Check your understanding.
1. List the types of genes that, according to the methods excerpt on fusion and copy number variation calling, caused a fusion to be filtered out when the fusion was associated with them.
2. Write the next part of the methods excerpt on fusion and copy number variation calling, beginning after its final sentence.

Excerpt provided.
BEGIN

Fusion event calling from raw read files of tumor-adjacent tissues and tumor lesions was performed using FusionMap [29] which was designed to detect and align fusion junction-spanning reads to the genome directly [29]. Fusions were filtered out if 1) seed reads were ≤3 or were listed in the in-family analysis or found in a paralog gene list; 2) fusions were associated with uncharacterized genes, immunoglobin genes, mitochondrial genes or repeat regions; and 3) fusions were reported in normal samples. High confidence fusions were input into FusionHub to search for reported fusions and predict the fusion effects.

Copy number variation calling, filtering, and driver copy number variation identification

Control-FREEC was used to detect CNV with paired pileup files that were generated from unsorted bam files [30]. High confidence somatic CNVs were identified with a p-value less than 0.01 for both Wilcoxon and the Kolmogorov-Smirnov tests. They were next annotated by ANNOVAR [31]. Intergenic regions were then removed. Copy number variation reoccurring analysis was performed using GISTIC2.0 [32].

Sardinian prostate cancer driver copy number variations already present in OncoKB33 (https://www.oncokb.org) annotated alterations were classified as “putative copy number variations”. Classification of Sardinian “candidate driver copy number variations” was based on curation in OncoKB onco-gene (amplification) or in OncoKB tumor suppressor gene (loss).

END

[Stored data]
BEGIN

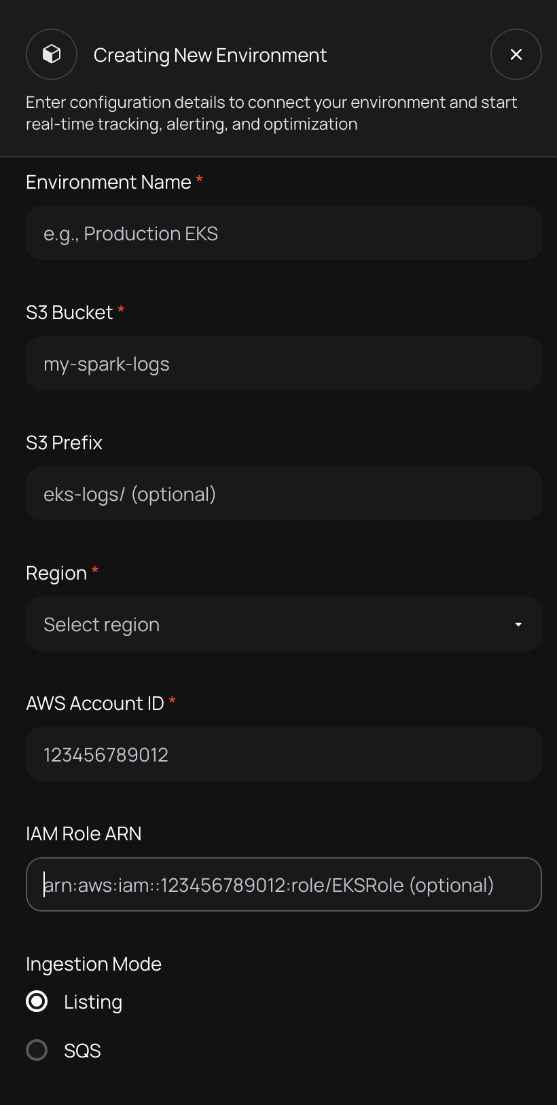Click the Ingestion Mode heading

coord(94,964)
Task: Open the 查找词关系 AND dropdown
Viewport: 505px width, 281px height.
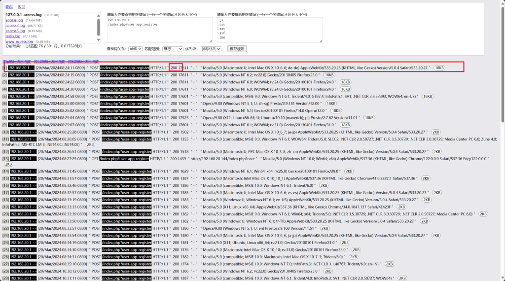Action: 135,49
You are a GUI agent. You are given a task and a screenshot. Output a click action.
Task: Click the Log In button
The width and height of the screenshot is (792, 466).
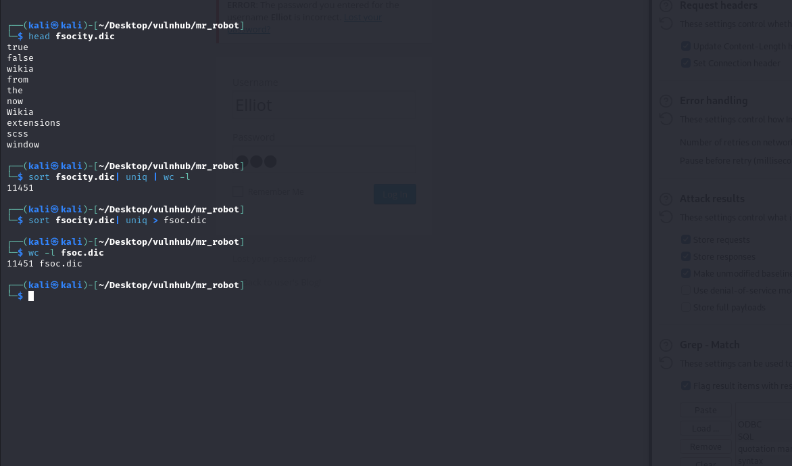click(x=395, y=194)
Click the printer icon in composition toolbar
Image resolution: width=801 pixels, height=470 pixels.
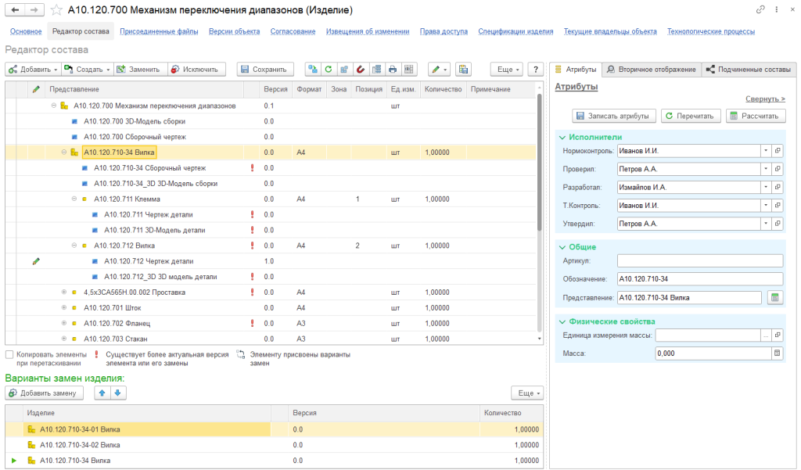pyautogui.click(x=393, y=69)

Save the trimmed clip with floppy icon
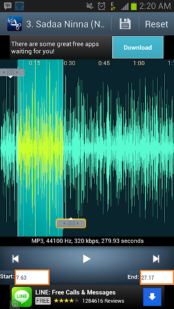125,24

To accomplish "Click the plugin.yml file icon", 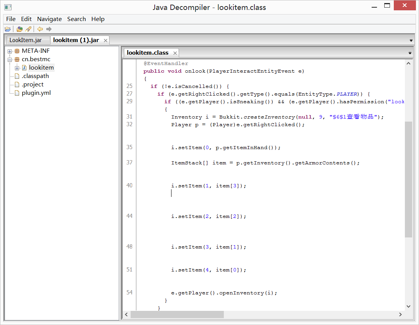I will [17, 93].
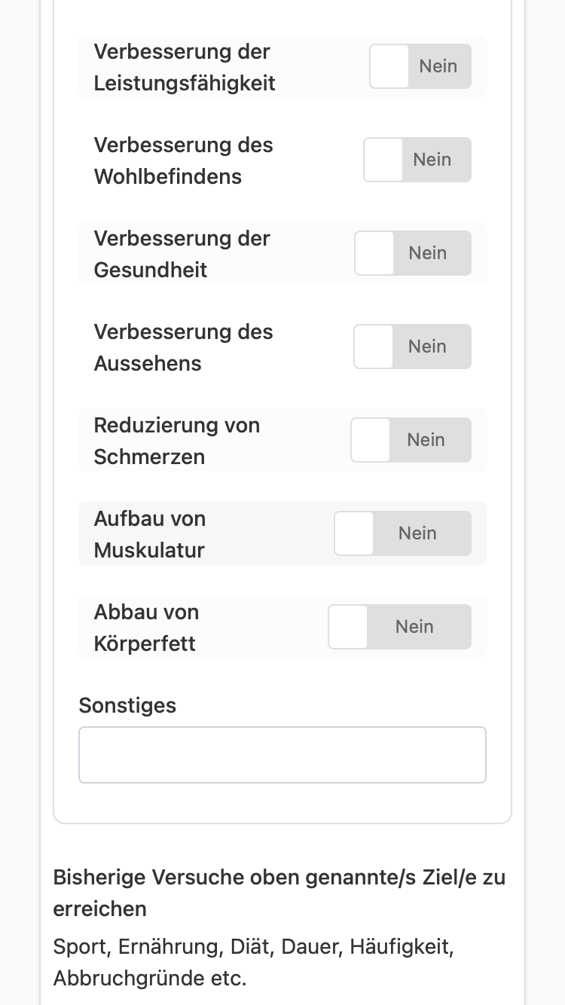The height and width of the screenshot is (1005, 565).
Task: Select the 'Verbesserung der Gesundheit' label
Action: (x=182, y=254)
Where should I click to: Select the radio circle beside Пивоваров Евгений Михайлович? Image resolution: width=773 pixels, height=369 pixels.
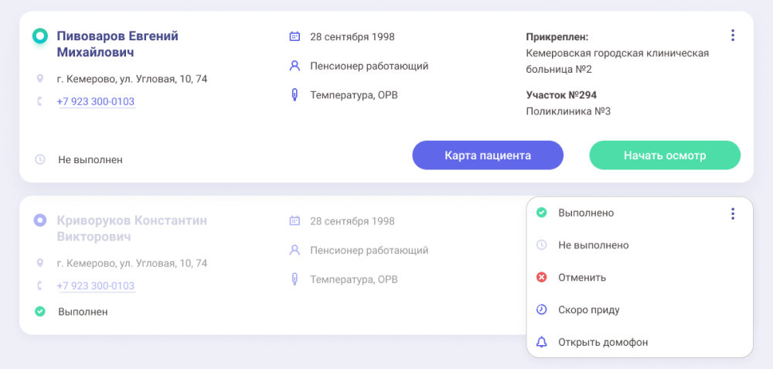point(39,36)
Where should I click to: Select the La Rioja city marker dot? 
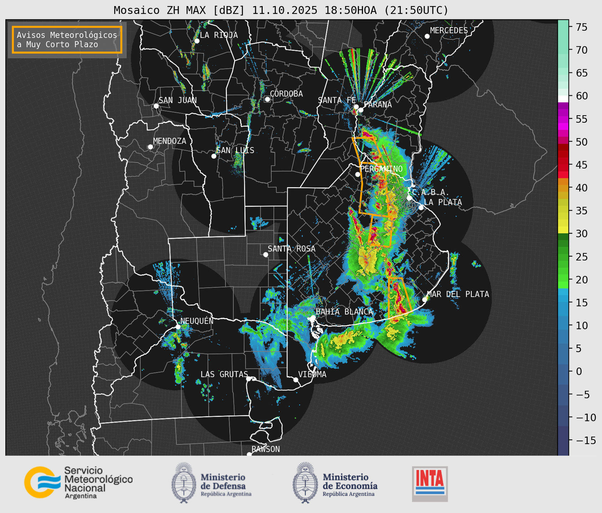click(197, 41)
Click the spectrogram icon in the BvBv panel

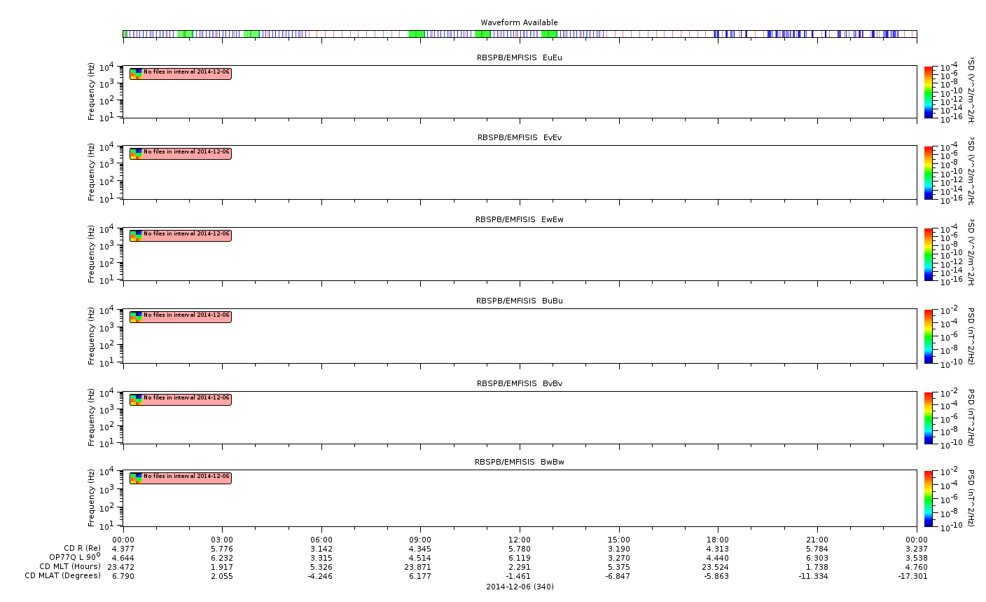click(x=136, y=399)
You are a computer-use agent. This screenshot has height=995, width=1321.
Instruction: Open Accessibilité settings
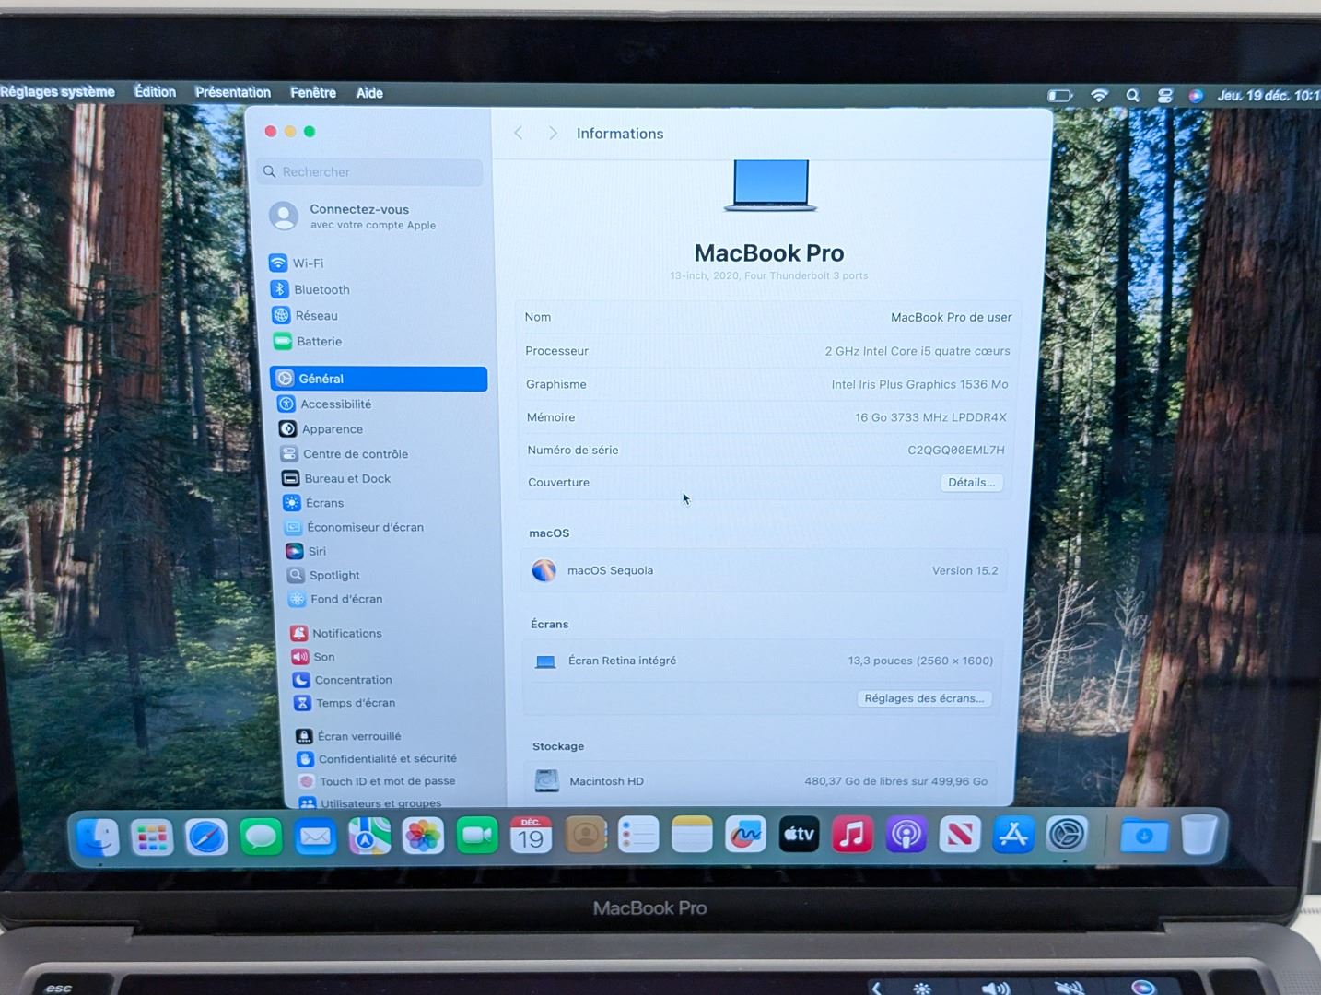(x=335, y=404)
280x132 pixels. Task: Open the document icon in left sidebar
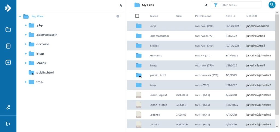pos(8,46)
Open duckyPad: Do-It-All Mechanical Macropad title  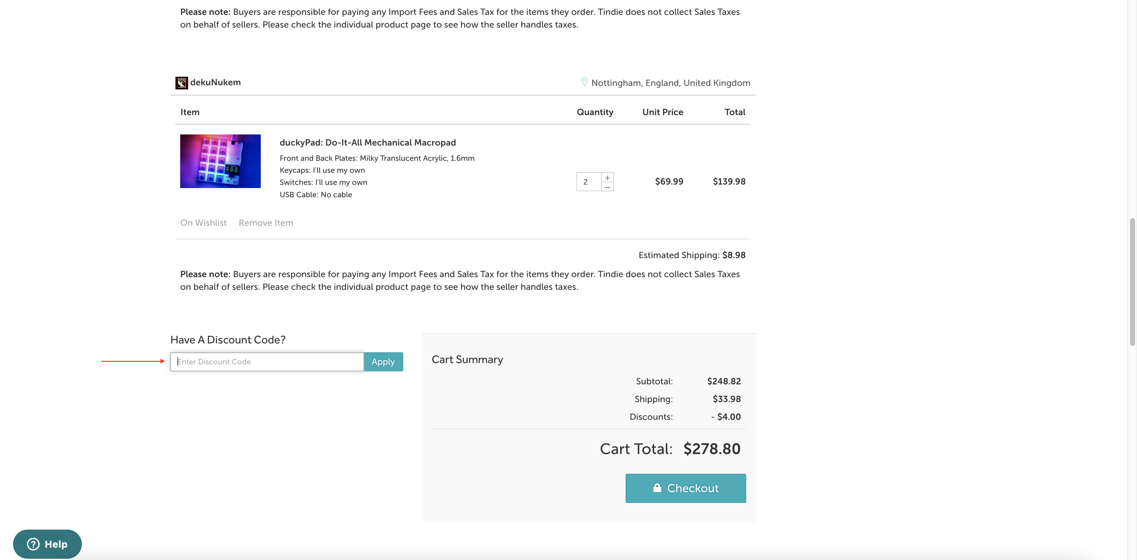pyautogui.click(x=367, y=143)
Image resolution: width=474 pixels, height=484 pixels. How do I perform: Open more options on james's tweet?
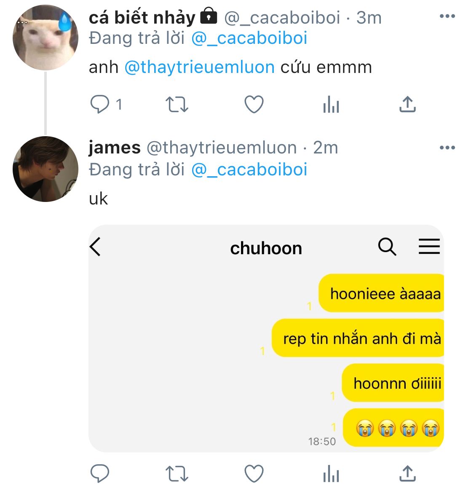click(447, 148)
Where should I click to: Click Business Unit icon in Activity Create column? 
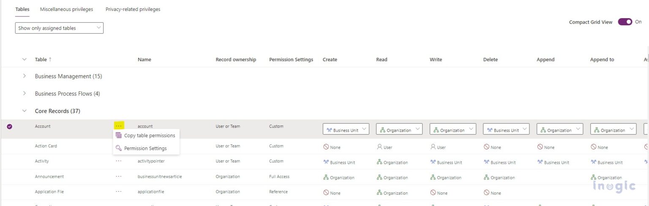pos(326,162)
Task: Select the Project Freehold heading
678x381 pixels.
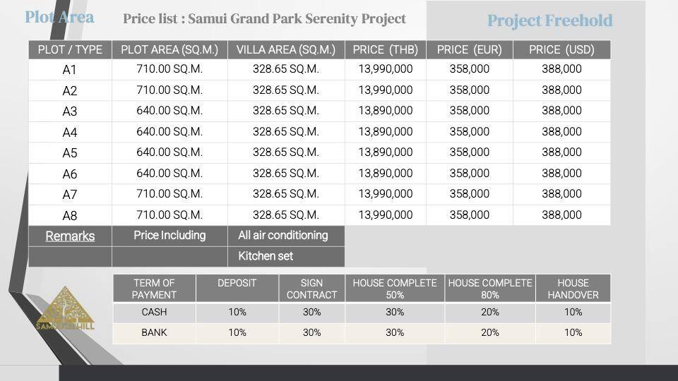Action: point(549,20)
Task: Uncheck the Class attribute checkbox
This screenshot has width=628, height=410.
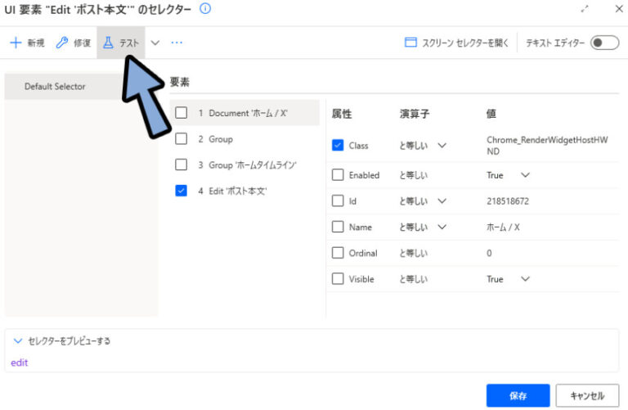Action: [x=338, y=146]
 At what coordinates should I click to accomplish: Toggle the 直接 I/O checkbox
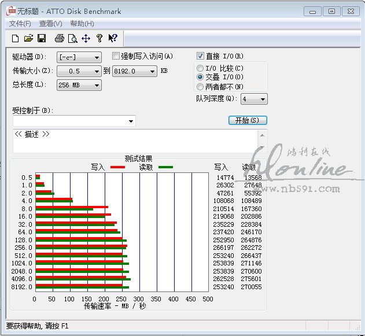[201, 56]
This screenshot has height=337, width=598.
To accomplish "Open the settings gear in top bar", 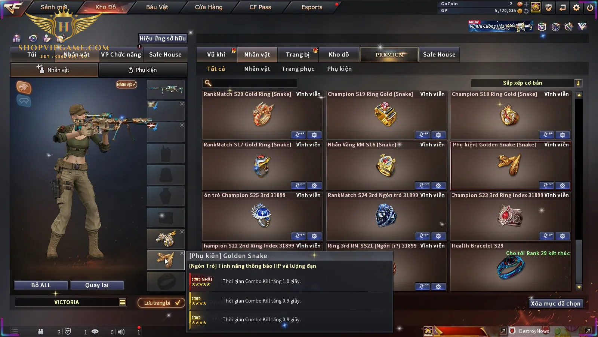I will 576,7.
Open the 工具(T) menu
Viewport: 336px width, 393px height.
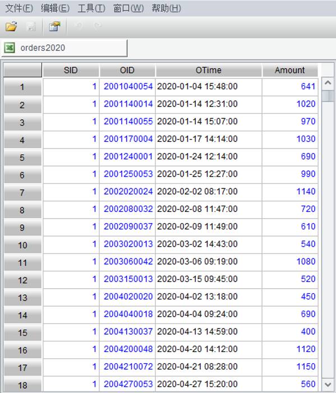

END

Outputs by task.
1. Uncharacterized genes, immunoglobin genes, and mitochondrial genes.

2.
Functional enrichment and protein-protein interaction network analysis

GO, KEGG, and Reactome pathway enrichment analyses of a given gene set were performed by metascape [34]. Protein-protein interaction network of a given gene set was obtained from InWeb_IM [35] and visualized by Cytoscape [36].

Identification of novel driver

Candidate prostate cancer driver analysis with the whole exome data of 30 patients with tumor adjacent and tumor samples were conducted by OncodriverCluster [37] then annotated with MutationAssessor [38], SIFT [39], Polyphen2 [40], and FATHMM [41]. Mutations that showed significance in OncodriverCluster analysis (p value <0.01) and annotated as damage mutations by at least three of the four methods MutationAssessor, SIFT, Polyphen2, and FATHMM were retained. The remaining mutations were mapped to OncoKB database [33] (www.oncokb.org/cancerAlterations). Mutations that have not been recorded as putative drivers in Oncokb database were retained as novel driver candidates.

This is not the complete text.